Data Management Tools and Utilities

bryangoodrich

Probably A Mammal
#1
While this will undoubtedly be a Linux-centric discussion, I'm sure, I thought I'd keep it general enough to include anything Windows might have that is useful. I'm curious to know what tools are available out there for data management and manipulation. Often we rely on doing things in our statistical software (e.g., SAS or R) or manually manipulating data sets in applications (e.g., Excel or Access). It goes without saying that other programmatic languages exist to aid in these tasks (e.g., Perl and Python). I'm interested in compiling a list of "utilities" that can also be of use. I have mentioned some of them before, but there exist quite a few, and I'm only talking about *nix based tools! What else have you guys encountered? Eventually, I plan to put this list with hyperlink resources on my blog for reference.

To name a few in Linux:
Code:
head -- Displays first few lines of data
tail -- Displays last few lines of data
sort -- obvious
uniq -- remove/keep duplicate records; can tabulate (count) them
cut  -- maintain specified columns; can field delimit
grep -- regular expression awesomeness
awk  -- powerful tool for formatting files
sed  -- powerful tool with concise syntax for editing streams of data
More basic functions exist to gather information
Code:
ls    -- list files and directories; use '-lh' flag for user-friendly reading
wc    -- word count displays the triple: lines, words, characters
paste -- put the contents of two files together, separated by a tab
join  -- like SQL join ('merge'), it matches data into a single table based on first field
As already stated, one could throw in two of the more powerful languages: perl and python. These are your Swiss army knife when it comes to data manipulation. Of course, one could revert to R, but it suffers in certain areas for which the use of these other utilities may prove more efficient, at least in preprocessing the data for further manipulation and analysis. Work flow can be made even more complex (complicated?) when you consider how these can interact (e.g., calling R from Python or calling system utilities from within R).

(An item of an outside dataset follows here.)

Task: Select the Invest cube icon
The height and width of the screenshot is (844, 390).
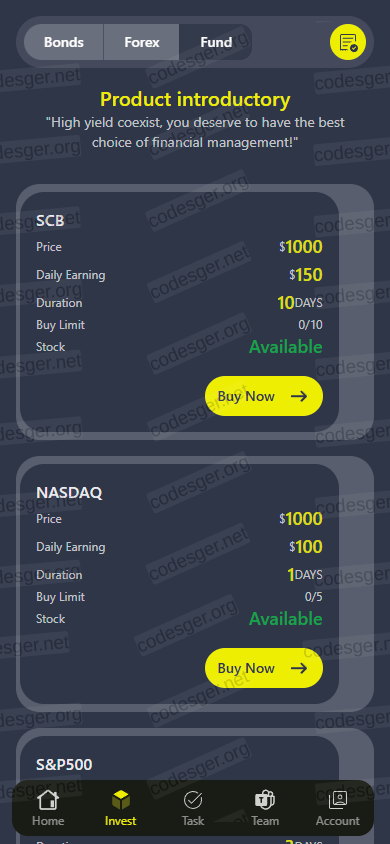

I welcome any suggestions for what Windows might have to offer. Honestly, the best Windows resource I can think of is its VBA, JScript or VBScript. A lot of these *nix tools have ports to Windows in some way. Some are direct--e.g., gawk for windows, Perl, and Python. Others are indirect--e.g., Cygwin.

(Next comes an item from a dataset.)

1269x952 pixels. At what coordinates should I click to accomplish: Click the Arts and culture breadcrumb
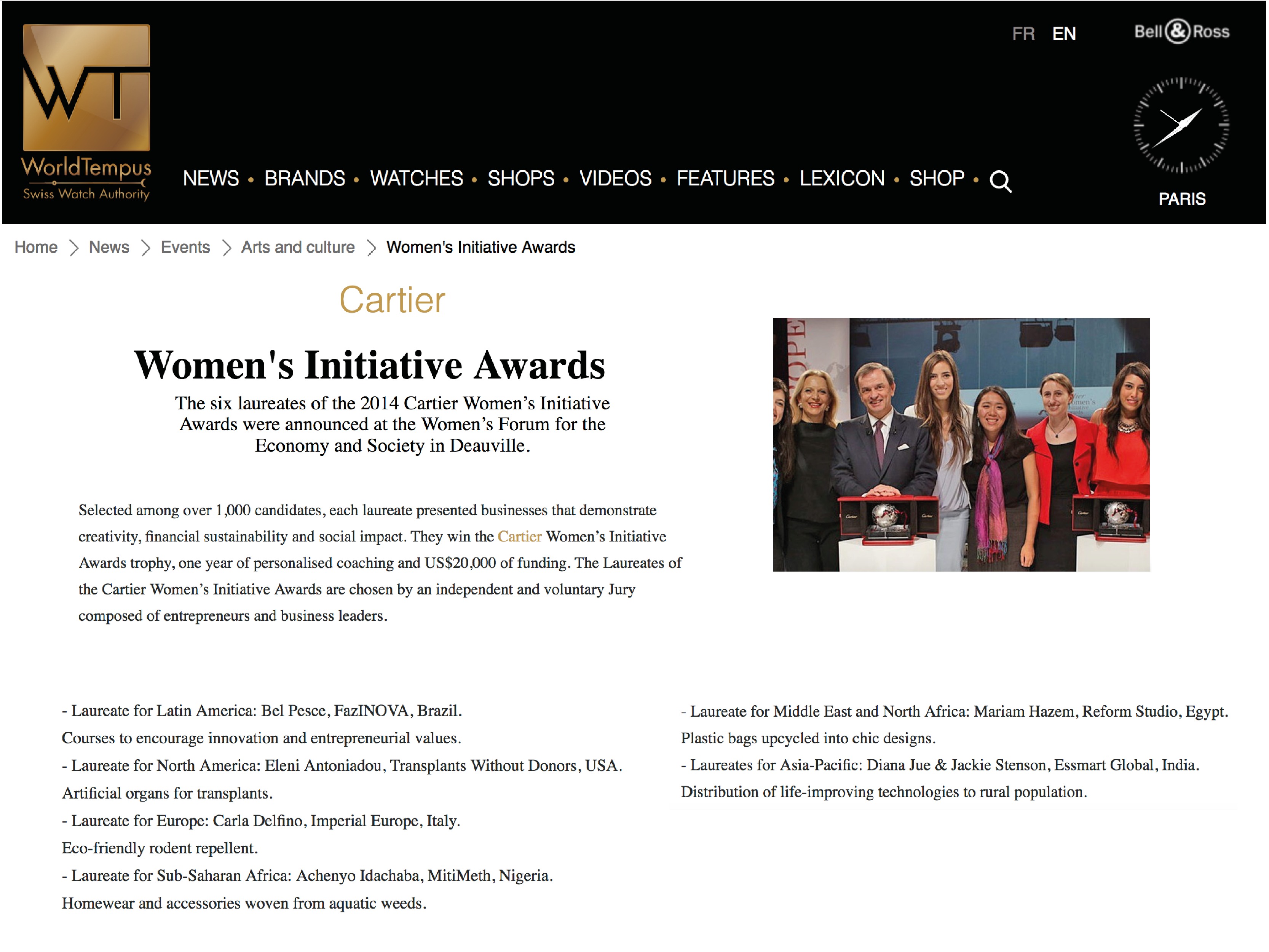298,247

The real challenge is tying it all together. In Linux, the shell (terminal/prompt) is very powerful. It's shell scripting languages are powerful. The inclusion of C coding and built-in compilers (I'm looking at you gcc) make it even more powerful. For instance, say I want to break up a fixed-width file into a tab delimited file. I could create a shell script that takes in a sequence of numbers that specify the field widths. It then loops through using these as the basis for a series of cut commands that along with paste put them together separated by a tab, ultimately being written to the standard output or redirected to a file. Of course, one could also create a small awk program to do the same thing (I'll post my version on my website once I create the shell scripting interface to make it more convenient for multi-file use). There's also sed and Perl equivalents to this process. I wrote a Python version, myself. R has a function that is very inefficient for large files, and I actually wonder how efficient I can make it using more basic R functions.

In the final analysis, what is important is what tools you know. I don't use sed because, frankly, I don't know it. Whatever I can do in it, I can probably do as efficiently in awk, which is much more easy to pick up given its very C-esque syntax. Nevertheless, some tools are easy to pick up and easy to use. Being aware of them may help you find easier solutions to problems you face.